**Data records**
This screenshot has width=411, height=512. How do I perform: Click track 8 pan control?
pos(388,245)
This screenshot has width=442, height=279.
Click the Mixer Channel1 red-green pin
...
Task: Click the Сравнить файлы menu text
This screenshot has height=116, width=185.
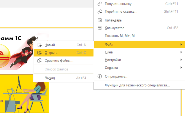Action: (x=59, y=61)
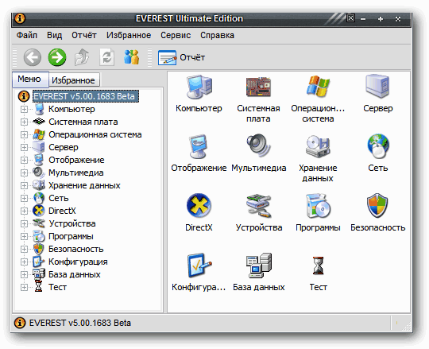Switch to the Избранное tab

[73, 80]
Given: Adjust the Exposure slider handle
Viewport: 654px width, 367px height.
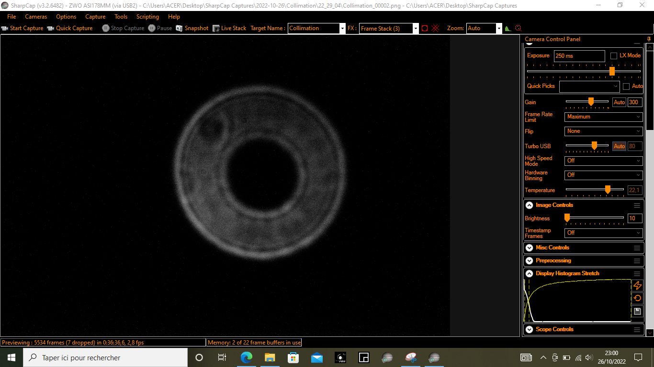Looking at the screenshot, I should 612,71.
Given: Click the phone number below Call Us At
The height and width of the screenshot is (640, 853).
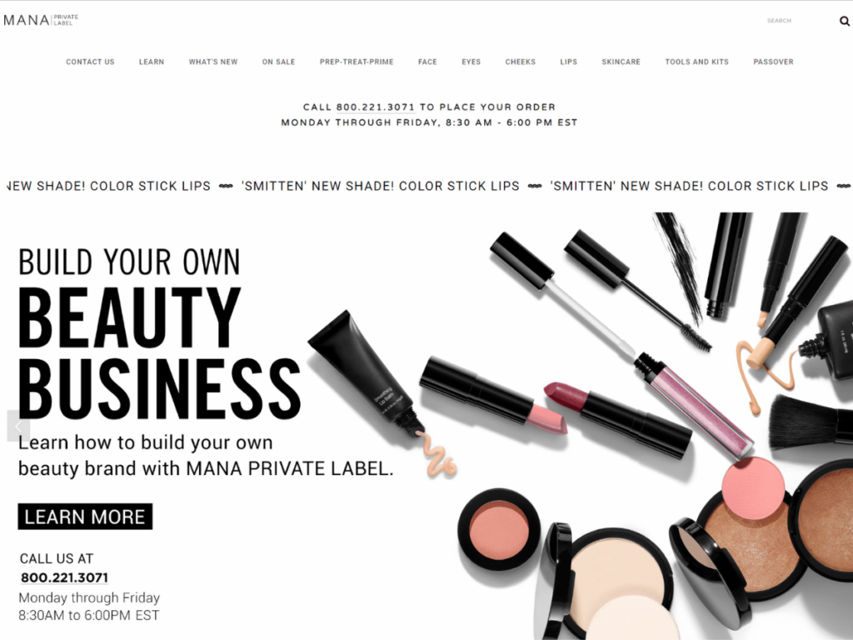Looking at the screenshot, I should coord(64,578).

**Activity**
Search the entries for the word "Given" and show every line that has it.

**Result for this task**
Given: Adjust the Exposure slider handle
Given: Click the phone number below Call Us At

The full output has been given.